O magistrado aceitou recurso impetrado pela União e pela Agência Nacional de Vigilância Sanitária (Anvisa).

As importações foram concedidas pelo Juiz Rolando Valcir Spanholo, da 21ª Vara Federal de Brasília, a partir de pedidos de sindicatos e outras entidades.

No entendimento de Spanholo, as entidades da sociedade civil podem fazer a compra direta de imunizantes sem a obrigatoriedade de doação para o Sistema Único de Saúde (SUS), exigência determinada em lei específica.

Em sua decisão, o Desembargador Ítalo Fioravante destacou que o Poder Judiciário não pode interferir em política pública conduzida pelo Executivo sem ter elementos que configurem irregularidade na atuação do Poder Executivo.

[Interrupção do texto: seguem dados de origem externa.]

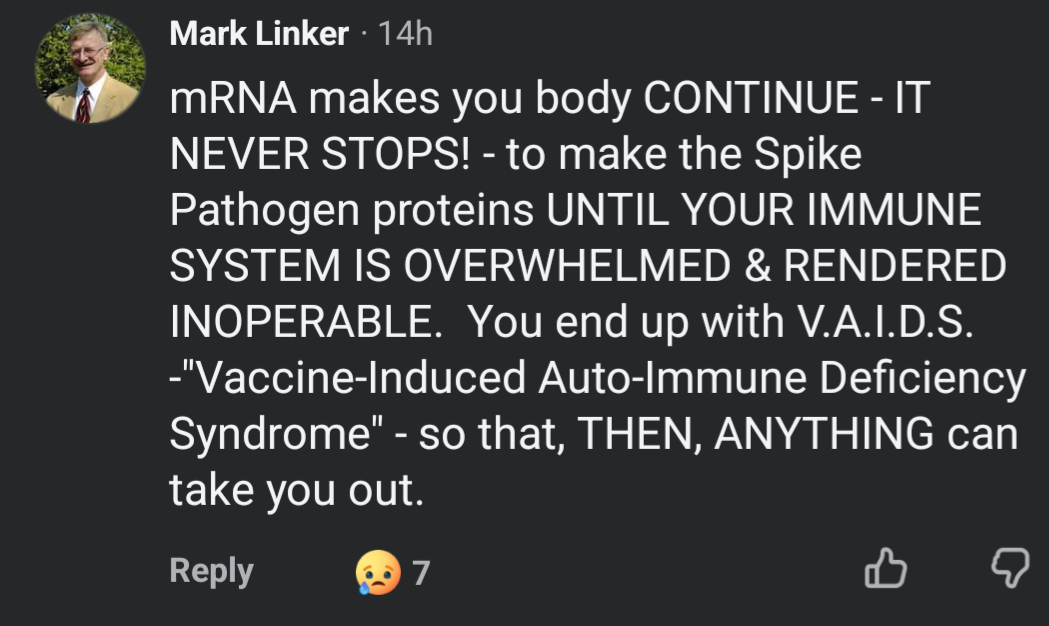
Task: Click the word "mRNA" in the comment
Action: 233,98
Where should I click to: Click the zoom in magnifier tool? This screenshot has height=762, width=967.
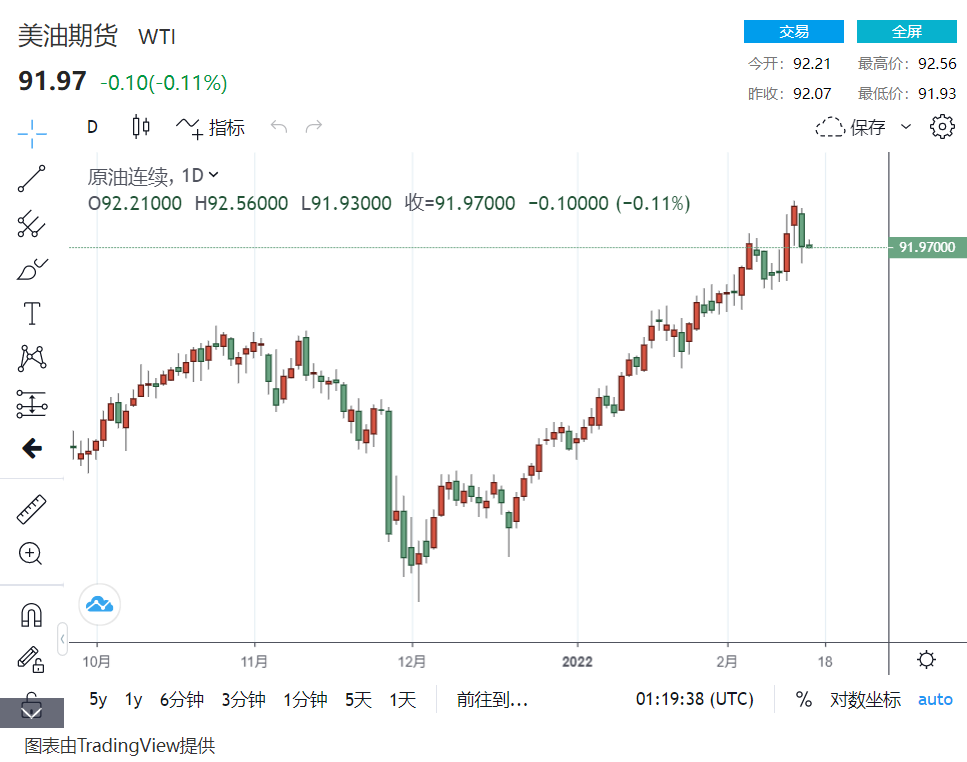32,554
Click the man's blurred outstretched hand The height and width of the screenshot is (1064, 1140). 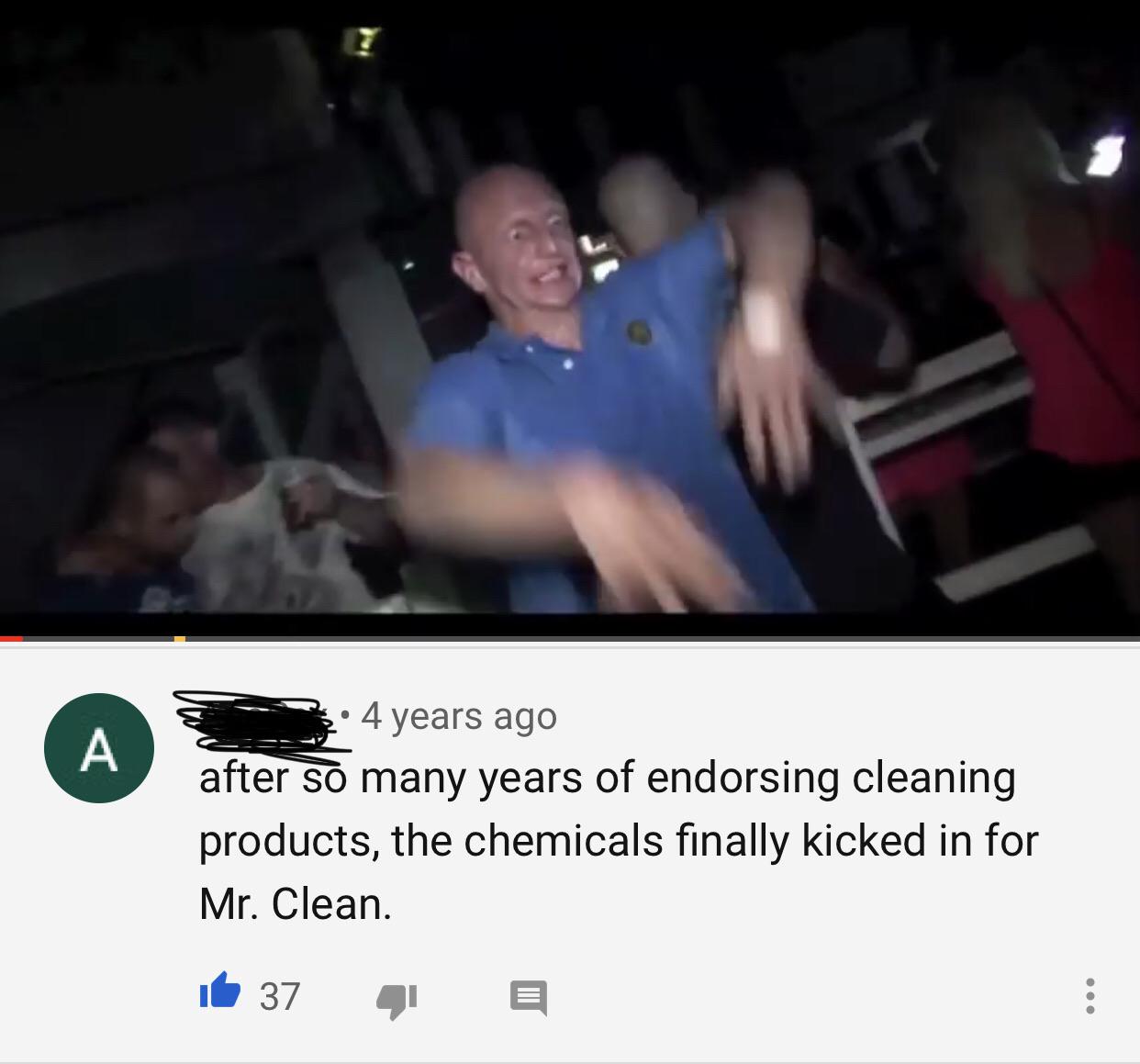(x=633, y=532)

“Não se apresenta, assim, com a licença de posicionamento diverso, como juridicamente admissível ao Poder Judiciário que, como regra geral, ao exercitar o controle jurisdicional das políticas públicas, possa interferir, decisivamente, na sua formulação, execução e/ou gestão, quando inexistentes seguros elementos de convicção aptos a configurar a ilegalidade ou inconstitucionalidade na atuação do Poder Executivo", escreveu o Desembargador.